EXERCISE DIRECTIONS: Return the line that contains "Where should I click to: Toggle" plus every line after it to the end of the entries below, exactly as given, and stop there.

BEGIN RECORDS PROVIDED

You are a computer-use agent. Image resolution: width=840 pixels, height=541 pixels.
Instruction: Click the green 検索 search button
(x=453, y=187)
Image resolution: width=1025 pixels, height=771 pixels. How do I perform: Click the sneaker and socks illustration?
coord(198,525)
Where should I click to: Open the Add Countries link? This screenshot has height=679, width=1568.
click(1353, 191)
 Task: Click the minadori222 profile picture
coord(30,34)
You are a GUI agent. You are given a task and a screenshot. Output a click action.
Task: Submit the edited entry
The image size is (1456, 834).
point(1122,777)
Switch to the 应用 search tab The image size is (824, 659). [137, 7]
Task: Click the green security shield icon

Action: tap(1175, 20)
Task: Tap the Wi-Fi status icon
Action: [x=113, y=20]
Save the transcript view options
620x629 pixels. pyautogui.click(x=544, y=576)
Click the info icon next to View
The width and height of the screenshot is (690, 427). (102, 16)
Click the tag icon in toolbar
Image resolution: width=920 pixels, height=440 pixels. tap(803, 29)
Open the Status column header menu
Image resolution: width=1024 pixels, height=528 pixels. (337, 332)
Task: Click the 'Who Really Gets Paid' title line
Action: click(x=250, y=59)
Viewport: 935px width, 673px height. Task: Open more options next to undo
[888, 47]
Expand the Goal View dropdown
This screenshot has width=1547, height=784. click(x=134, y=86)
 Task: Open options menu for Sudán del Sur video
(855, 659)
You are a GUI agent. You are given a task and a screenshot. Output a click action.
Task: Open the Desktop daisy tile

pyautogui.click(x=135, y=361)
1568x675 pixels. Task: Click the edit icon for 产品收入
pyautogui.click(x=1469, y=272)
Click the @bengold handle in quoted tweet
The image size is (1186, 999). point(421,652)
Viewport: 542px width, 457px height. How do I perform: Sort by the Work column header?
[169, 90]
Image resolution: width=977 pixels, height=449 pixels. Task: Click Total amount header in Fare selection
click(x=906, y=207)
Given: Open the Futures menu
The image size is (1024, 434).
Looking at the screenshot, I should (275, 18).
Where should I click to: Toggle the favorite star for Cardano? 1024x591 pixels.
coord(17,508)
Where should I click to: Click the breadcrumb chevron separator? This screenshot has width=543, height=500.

END RECORDS PROVIDED

TASK OUTPUT:
Where should I click to: Toggle the favorite star for Cardano? 1024x591 pixels.
coord(17,508)
Where should I click to: Click the breadcrumb chevron separator? This screenshot has width=543, height=500.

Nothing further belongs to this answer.